• _REQUIRED ACTION_: Where the records below reach the line containing "Click the Users person icon", start transcribing, and end with the line containing "Task: Click the Constraint node label", exactly and with nothing else added.

• _DATA SHOWN_:
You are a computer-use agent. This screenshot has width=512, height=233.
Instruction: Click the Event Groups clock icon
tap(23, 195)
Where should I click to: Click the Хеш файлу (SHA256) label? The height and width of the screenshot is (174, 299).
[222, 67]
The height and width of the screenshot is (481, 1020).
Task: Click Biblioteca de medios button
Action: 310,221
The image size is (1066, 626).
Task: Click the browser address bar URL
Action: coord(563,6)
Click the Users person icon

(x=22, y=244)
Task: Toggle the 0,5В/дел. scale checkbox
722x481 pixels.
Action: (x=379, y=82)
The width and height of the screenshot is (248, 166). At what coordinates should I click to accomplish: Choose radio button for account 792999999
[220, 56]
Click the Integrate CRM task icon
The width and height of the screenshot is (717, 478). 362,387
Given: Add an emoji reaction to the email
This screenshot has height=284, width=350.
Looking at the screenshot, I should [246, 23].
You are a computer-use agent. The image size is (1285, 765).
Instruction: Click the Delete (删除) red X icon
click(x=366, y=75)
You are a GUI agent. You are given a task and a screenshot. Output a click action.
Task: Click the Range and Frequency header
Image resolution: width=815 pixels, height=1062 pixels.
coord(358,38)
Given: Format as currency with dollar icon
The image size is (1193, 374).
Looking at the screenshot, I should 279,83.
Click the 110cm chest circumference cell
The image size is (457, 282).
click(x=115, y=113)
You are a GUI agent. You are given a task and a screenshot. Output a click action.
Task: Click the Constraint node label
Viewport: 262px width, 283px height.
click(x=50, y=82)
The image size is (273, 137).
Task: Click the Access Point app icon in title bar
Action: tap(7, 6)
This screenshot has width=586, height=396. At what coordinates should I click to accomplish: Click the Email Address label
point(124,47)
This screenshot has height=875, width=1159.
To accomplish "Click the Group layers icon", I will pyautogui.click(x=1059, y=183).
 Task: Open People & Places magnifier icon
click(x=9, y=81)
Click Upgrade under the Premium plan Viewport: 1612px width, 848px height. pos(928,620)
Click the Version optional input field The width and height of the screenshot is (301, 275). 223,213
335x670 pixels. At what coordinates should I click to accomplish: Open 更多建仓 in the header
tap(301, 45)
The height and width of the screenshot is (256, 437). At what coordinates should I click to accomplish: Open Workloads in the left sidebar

• _RESULT_:
Click the Users person icon

(x=22, y=244)
Task: Toggle the 0,5В/дел. scale checkbox
722x481 pixels.
Action: (x=379, y=82)
The width and height of the screenshot is (248, 166). At what coordinates should I click to accomplish: Choose radio button for account 792999999
[220, 56]
Click the Integrate CRM task icon
The width and height of the screenshot is (717, 478). 362,387
Given: Add an emoji reaction to the email
This screenshot has height=284, width=350.
Looking at the screenshot, I should [246, 23].
You are a computer-use agent. The image size is (1285, 765).
Instruction: Click the Delete (删除) red X icon
click(x=366, y=75)
You are a GUI agent. You are given a task and a screenshot. Output a click action.
Task: Click the Range and Frequency header
Image resolution: width=815 pixels, height=1062 pixels.
coord(358,38)
Given: Format as currency with dollar icon
The image size is (1193, 374).
Looking at the screenshot, I should 279,83.
Click the 110cm chest circumference cell
The image size is (457, 282).
click(x=115, y=113)
You are a GUI agent. You are given a task and a screenshot. Output a click action.
Task: Click the Constraint node label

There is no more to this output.